* _WHAT IS ASKED_:
Write out the part of the records that opens with the line containing "Click the comments bubble icon in header" and closes with the line containing "[x=269, y=82]" as a numbered list, one line per item, leaving out blank lines. Include both of those lines and nothing outside this part.

* _EXCERPTED DATA_:

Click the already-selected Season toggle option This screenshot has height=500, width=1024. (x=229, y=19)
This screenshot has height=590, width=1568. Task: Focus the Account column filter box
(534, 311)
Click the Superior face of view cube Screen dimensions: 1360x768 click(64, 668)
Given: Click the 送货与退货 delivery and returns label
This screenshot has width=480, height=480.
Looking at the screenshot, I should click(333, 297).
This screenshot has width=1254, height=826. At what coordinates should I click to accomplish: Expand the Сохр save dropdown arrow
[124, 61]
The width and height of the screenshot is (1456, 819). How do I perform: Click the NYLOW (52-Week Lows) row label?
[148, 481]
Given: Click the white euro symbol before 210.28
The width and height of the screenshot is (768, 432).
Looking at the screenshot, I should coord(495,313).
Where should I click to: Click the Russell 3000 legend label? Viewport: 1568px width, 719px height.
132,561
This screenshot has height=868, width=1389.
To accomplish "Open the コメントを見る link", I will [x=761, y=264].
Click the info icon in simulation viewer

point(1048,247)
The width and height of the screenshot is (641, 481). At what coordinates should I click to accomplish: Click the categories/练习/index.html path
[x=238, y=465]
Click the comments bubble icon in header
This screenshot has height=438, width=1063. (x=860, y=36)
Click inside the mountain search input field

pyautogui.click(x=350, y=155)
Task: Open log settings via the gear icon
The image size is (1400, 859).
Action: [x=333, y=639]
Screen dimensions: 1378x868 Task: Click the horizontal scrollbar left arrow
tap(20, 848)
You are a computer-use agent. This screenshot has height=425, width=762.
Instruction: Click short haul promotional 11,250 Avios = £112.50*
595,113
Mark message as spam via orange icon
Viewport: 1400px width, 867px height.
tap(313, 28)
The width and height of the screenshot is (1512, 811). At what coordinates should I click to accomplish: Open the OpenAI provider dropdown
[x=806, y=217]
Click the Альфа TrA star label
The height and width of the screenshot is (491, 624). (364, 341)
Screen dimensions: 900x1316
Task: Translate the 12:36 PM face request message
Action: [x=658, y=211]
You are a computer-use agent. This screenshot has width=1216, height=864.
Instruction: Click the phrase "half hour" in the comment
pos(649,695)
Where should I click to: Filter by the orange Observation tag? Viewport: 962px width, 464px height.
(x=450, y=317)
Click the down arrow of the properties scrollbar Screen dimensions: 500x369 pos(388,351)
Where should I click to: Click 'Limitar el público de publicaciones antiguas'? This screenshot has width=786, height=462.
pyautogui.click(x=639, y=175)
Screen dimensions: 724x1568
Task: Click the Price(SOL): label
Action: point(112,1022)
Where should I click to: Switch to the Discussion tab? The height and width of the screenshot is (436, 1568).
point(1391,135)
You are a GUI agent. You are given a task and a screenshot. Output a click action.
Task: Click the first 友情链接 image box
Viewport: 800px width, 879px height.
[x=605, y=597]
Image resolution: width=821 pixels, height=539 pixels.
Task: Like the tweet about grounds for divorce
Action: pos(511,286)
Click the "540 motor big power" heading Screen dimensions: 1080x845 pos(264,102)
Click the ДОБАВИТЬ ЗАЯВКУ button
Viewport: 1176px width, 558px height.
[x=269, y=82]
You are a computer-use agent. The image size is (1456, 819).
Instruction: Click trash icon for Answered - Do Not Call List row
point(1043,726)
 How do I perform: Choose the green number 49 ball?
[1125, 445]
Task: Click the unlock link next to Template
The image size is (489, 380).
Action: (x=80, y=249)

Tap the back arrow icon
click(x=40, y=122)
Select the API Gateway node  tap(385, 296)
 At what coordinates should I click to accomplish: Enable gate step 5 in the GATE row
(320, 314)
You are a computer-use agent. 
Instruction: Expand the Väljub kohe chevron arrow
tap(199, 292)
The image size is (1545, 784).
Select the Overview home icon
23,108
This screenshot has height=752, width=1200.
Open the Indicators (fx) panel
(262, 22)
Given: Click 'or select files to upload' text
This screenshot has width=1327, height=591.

* _TASK RESPONSE_:
1. Click the comments bubble icon in header
2. This screenshot has height=438, width=1063. (x=860, y=36)
3. Click inside the mountain search input field
4. pyautogui.click(x=350, y=155)
5. Task: Open log settings via the gear icon
6. The image size is (1400, 859).
7. Action: [x=333, y=639]
8. Screen dimensions: 1378x868 Task: Click the horizontal scrollbar left arrow
9. tap(20, 848)
10. You are a computer-use agent. This screenshot has height=425, width=762.
11. Instruction: Click short haul promotional 11,250 Avios = £112.50*
12. 595,113
13. Mark message as spam via orange icon
14. Viewport: 1400px width, 867px height.
15. tap(313, 28)
16. The width and height of the screenshot is (1512, 811). At what coordinates should I click to accomplish: Open the OpenAI provider dropdown
17. [x=806, y=217]
18. Click the Альфа TrA star label
19. The height and width of the screenshot is (491, 624). (364, 341)
20. Screen dimensions: 900x1316
21. Task: Translate the 12:36 PM face request message
22. Action: [x=658, y=211]
23. You are a computer-use agent. This screenshot has width=1216, height=864.
24. Instruction: Click the phrase "half hour" in the comment
25. pos(649,695)
26. Where should I click to: Filter by the orange Observation tag? Viewport: 962px width, 464px height.
27. (x=450, y=317)
28. Click the down arrow of the properties scrollbar Screen dimensions: 500x369 pos(388,351)
29. Where should I click to: Click 'Limitar el público de publicaciones antiguas'? This screenshot has width=786, height=462.
30. pyautogui.click(x=639, y=175)
31. Screen dimensions: 724x1568
32. Task: Click the Price(SOL): label
33. Action: point(112,1022)
34. Where should I click to: Switch to the Discussion tab? The height and width of the screenshot is (436, 1568).
35. point(1391,135)
36. You are a GUI agent. You are given a task and a screenshot. Output a click action.
37. Task: Click the first 友情链接 image box
38. Viewport: 800px width, 879px height.
39. [x=605, y=597]
40. Image resolution: width=821 pixels, height=539 pixels.
41. Task: Like the tweet about grounds for divorce
42. Action: pos(511,286)
43. Click the "540 motor big power" heading Screen dimensions: 1080x845 pos(264,102)
44. Click the ДОБАВИТЬ ЗАЯВКУ button
45. Viewport: 1176px width, 558px height.
46. [x=269, y=82]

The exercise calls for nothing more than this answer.